### To do:
Lift out all lines below that contain "will".

◇ ◇ ◇ ◇ ◇

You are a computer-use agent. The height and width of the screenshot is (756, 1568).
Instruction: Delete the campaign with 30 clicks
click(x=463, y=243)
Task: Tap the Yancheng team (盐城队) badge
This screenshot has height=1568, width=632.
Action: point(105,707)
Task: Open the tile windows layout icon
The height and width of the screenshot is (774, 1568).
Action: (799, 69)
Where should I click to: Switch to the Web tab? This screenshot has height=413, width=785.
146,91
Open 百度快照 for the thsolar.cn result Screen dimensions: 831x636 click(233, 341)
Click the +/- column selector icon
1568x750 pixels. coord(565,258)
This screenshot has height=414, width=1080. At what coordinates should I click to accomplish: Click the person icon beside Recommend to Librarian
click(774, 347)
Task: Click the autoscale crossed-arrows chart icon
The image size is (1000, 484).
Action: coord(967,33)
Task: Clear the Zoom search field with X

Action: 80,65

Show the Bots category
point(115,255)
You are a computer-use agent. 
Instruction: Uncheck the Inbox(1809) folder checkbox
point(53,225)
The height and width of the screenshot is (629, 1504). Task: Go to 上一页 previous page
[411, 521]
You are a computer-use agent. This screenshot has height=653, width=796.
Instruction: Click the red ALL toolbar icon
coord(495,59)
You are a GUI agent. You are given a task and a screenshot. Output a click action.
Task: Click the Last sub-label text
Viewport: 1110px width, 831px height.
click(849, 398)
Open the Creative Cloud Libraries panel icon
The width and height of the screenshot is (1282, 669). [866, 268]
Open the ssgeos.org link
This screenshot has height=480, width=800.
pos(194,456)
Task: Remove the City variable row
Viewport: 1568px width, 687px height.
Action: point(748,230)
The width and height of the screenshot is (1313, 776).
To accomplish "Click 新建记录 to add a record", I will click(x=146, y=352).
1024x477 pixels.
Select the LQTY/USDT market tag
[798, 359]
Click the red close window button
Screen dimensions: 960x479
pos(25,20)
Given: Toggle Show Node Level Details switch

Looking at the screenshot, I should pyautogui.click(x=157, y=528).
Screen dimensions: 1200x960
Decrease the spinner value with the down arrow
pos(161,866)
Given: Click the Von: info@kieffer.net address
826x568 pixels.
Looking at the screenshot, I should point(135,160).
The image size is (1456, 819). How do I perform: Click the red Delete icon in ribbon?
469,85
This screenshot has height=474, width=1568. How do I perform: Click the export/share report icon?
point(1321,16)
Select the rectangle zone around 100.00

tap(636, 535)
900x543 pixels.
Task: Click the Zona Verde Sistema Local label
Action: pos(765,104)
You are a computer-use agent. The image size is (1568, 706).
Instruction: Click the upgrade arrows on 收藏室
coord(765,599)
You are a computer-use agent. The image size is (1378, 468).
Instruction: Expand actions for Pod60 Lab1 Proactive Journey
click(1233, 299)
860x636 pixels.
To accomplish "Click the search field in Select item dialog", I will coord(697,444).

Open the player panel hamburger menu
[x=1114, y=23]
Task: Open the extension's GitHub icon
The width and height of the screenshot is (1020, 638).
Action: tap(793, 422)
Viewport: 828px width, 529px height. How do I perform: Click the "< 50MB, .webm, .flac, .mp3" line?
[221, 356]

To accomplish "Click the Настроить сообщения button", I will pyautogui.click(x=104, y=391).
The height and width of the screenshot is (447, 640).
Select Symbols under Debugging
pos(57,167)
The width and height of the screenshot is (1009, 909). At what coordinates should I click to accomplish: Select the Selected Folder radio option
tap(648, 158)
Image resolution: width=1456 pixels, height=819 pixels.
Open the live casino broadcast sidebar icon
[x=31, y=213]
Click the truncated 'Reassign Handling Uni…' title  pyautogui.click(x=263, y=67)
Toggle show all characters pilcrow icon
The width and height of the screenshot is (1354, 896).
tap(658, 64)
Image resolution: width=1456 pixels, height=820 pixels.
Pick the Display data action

◇ ◇ ◇ ◇ ◇

### Expected answer:
To accomplish "Click 新建记录 to add a record", I will click(x=146, y=352).
To accomplish "Click the search field in Select item dialog", I will coord(697,444).
To accomplish "Click the Настроить сообщения button", I will pyautogui.click(x=104, y=391).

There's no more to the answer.